The action now exposes structured outputs so downstream CI can branch on semantic severity without reparsing JSON:

• steps.semguard.outputs.highest-severity
• steps.semguard.outputs.blocking
• steps.semguard.outputs.breaking-count
• steps.semguard.outputs.risky-count
• steps.semguard.outputs.safe-count

pr-comment-mode accepts:

• sticky: update the previous dbt-semguard PR comment when one already exists
• create: always publish a new PR comment instead of updating the previous one

The action writes:

• a Markdown summary to the workflow summary
• a JSON artifact named semguard-report
• structured step outputs for severity and counts
• an optional sticky PR comment when pr-comment: true
• inline check-run annotations when source diagnostics are available
• a failing status when the configured threshold is reached

The action requires Python 3.11 or newer. GitHub API calls for PR comments and annotations use a 30-second timeout so stalled API responses do not hold CI indefinitely.

When there are zero semantic changes, the Markdown artifact and workflow summary explicitly include No semantic changes detected. followed by Status: passing.

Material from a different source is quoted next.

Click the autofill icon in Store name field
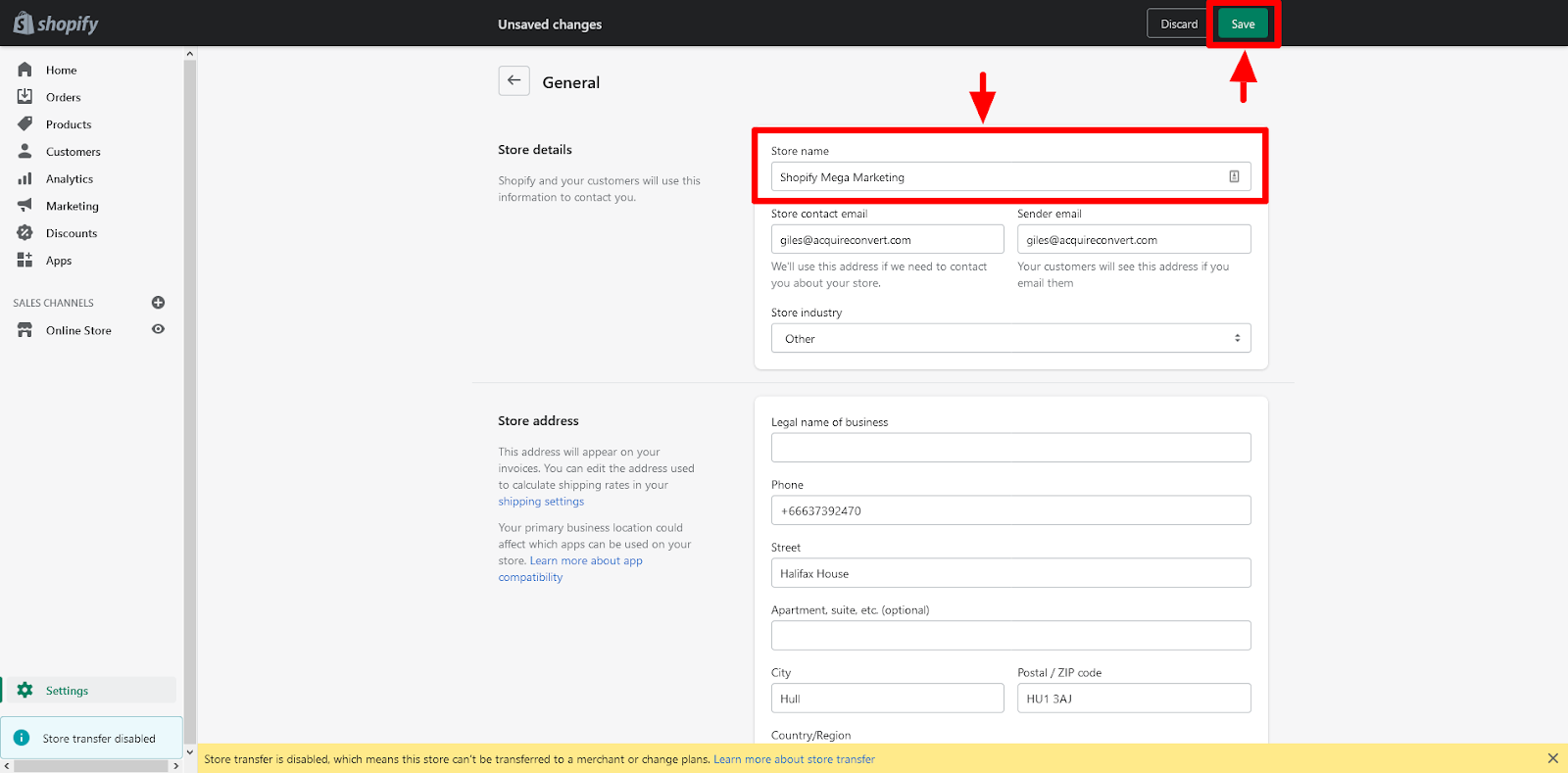Screen dimensions: 1568x773 click(1234, 177)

This is the recommended setup when you want the semantic review to happen automatically on every PR.

If you enable pr-comment: true, the workflow needs:

• contents: read
• issues: write
• pull-requests: read
• checks: write

Missing checks: write can prevent inline annotations and check runs from appearing even when the semantic diff succeeds.

For forked pull requests, the standard pull_request event usually does not get a write-capable GITHUB_TOKEN, so sticky PR comments and check-run annotations may be unavailable unless you adopt a separate trusted workflow pattern.

Troubleshooting

Common CI and configuration issues are covered in docs/troubleshooting.md.

Migration notes (v0.5.4)

• Severity handling now uses an internal enum while preserving the same JSON strings (breaking, risky, safe).
• SQL filter diffs preserve case and quote semantics while still ignoring insignificant operator spacing.
• GitHub workflow examples now scope write access to PR comments and check annotations only.
• Extractor internals are split into YAML, manifest, and normalization modules behind the same public facade.
• Native measure diffing, sub-day granularity severity, 30-second GitHub API timeouts, and git ref validation are included in the release surface.
• Git ref extraction now scopes strictly to --project-dir for monorepos.
• YAML discovery now uses safe default include/exclude patterns.
• Optional .semguard.yml include/exclude rules are applied in both local and git-ref YAML extraction.
• Invalid semantic YAML now raises user-facing errors with source context instead of raw KeyError tracebacks.
• Composite action shell steps now read user-controlled values from environment variables instead of embedding GitHub expressions directly in Bash.
• Composite action now generates JSON, Markdown, summary text, and step outputs in a single pass before enforcing the blocking threshold.
• Composite action report files now live in an isolated runner temp directory derived from artifact-name, which avoids workspace filename collisions in matrix-style CI jobs.
• The repository now documents security reporting, contribution setup, and common action troubleshooting paths.

Example project

An example latest-spec dbt project lives in examples/ecommerce_dbt_project.

Documentation

• Contract spec
• How to use and explain dbt-semguard
• Severity rules
• Troubleshooting
• Roadmap
• Changelog
• Contributing
• Security policy

License

This project is open source under the MIT License. See LICENSE.